A estratégia da Europa deve estar alinhada com nossos valores. O Clean Industrial Deal (acordo industrial limpo, em inglês) será um teste para a capacidade da UE de garantir que nenhuma região ou comunidade seja deixada para trás. A UE está em seu melhor momento quando ajuda os Estados-membros a reforçar a coesão social e regional. Ela tem um histórico robusto de gestão da integração econômica, atenuando as desvantagens da globalização e promovendo o desenvolvimento regional por meio de ferramentas como os fundos de coesão. Agora, ela precisa elaborar políticas sociais e de emprego ousadas (inclusive de reciclagem) para criar empregos de alta qualidade em todas as regiões, especialmente naquelas com setores intensivos em carbono.
Isso exigirá uma cooperação enorme entre os Estados membros. Um vale-tudo de auxílios estatais e políticas industriais nacionais aprofundaria as divisões regionais. O Relatório Letta do ano passado sobre o mercado único da UE propôs que os Estados-membros contribuíssem com uma porcentagem fixa de suas alocações de auxílio estatal para um fundo comum. Contribuições na faixa de 5 a 15% poderiam gerar € 8,5 a 51 bilhões (US$ 8,9 a 54 bilhões) por ano, dos quais uma parte poderia ser alocada para a industrialização limpa.
Diminuir a ambição climática da Europa em nome da competitividade seria um erro crasso. Empresas de todo o continente estão competindo para garantir uma fatia de um mercado global de tecnologia limpa que, segundo as projeções, ultrapassará US$ 2 trilhões até 2035. O Acordo Verde da UE continua sendo fundamental para essa visão, proporcionando segurança para as empresas ao garantir um mercado crescente para seus produtos.
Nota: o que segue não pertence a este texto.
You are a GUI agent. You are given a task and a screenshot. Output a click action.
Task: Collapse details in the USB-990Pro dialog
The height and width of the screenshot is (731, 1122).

Mudar de rumo agora complicaria de modo significativo as coisas, descarrilando inúmeros modelos de negócios e deixando a Europa para trás. Por isso, algumas empresas europeias advertiram publicamente contra o retrocesso e muitas outras, incluindo vários CEOs com quem conversei, expressam as mesmas preocupações em particular.
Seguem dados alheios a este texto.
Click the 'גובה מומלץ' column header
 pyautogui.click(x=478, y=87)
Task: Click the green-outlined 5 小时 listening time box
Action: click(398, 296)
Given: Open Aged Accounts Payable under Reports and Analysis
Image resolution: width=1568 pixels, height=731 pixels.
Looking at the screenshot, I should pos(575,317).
A estrutura de finanças sustentáveis da UE é uma parte importante de sua estratégia. Como enfatizou o Relatório Draghi sobre a competitividade da UE no ano passado, o problema da Europa não é a falta de capital, mas a ineficiência na alocação de suas abundantes economias. Os investidores precisam de divulgações corporativas de alta qualidade, confiáveis e comparáveis, incluindo percepções sobre os riscos climáticos. A estrutura de finanças sustentáveis pode não estar na moda, mas é essencial para fornecer essas informações. Como os grupos de investidores que administram cerca de 6,6 trilhões de euros em ativos alertaram recentemente, qualquer recuo significativo corre o risco de impedir o acesso das empresas europeias ao financiamento. Milhares de empresas que estão planejando e investindo em uma economia de baixo carbono seriam prejudicadas.
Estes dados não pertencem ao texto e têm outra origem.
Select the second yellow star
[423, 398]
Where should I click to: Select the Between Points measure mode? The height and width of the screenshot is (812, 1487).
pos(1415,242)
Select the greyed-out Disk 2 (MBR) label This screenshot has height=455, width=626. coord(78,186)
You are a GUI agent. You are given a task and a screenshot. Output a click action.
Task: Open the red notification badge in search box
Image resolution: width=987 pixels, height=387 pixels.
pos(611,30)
O fortalecimento da autonomia estratégica europeia não requer isolamento, mas interdependência. Embora a Lei de Matérias-Primas Críticas da UE tenha como objetivo, acertadamente, aumentar a mineração, refino e reciclagem nacionais dos materiais essenciais para a transição verde, a Europa continuará dependendo das importações. Em vez de perseguir a ilusão da autossuficiência total, a UE deve se concentrar em aprofundar a cooperação com parceiros internacionais confiáveis.
Apesar dos acontecimentos nos Estados Unidos, muitos países ainda acreditam no trabalho conjunto em desafios compartilhados. Como argumentam Olivier Blanchard e Jean Pisani-Ferry, a UE, que incorpora o multilateralismo, está bem posicionada para organizar uma resposta coletiva eficaz às mudanças climáticas e à insegurança energética com parceiros que pensam da mesma forma.
Ao se comprometer com uma meta ambiciosa de redução de emissões de 90% para 2040, a UE pode dar o exemplo e negociar novos acordos climáticos com países terceiros, como Japão, Brasil, China e (possivelmente) Índia. A China, em particular, tem uma grande participação na construção de uma economia verde, principalmente porque precisa de mercados de exportação para seu enorme setor de fabricação de tecnologia limpa.
A liderança climática da Europa não é um fardo, mas um ativo estratégico. Dobrar o ritmo da transição verde ajudará a garantir sua vantagem econômica, fortalecerá a segurança energética e reforçará sua posição global. A escolha é clara: podemos liderar com confiança ou correr o risco de ficar para trás num mundo que não vai esperar por nós.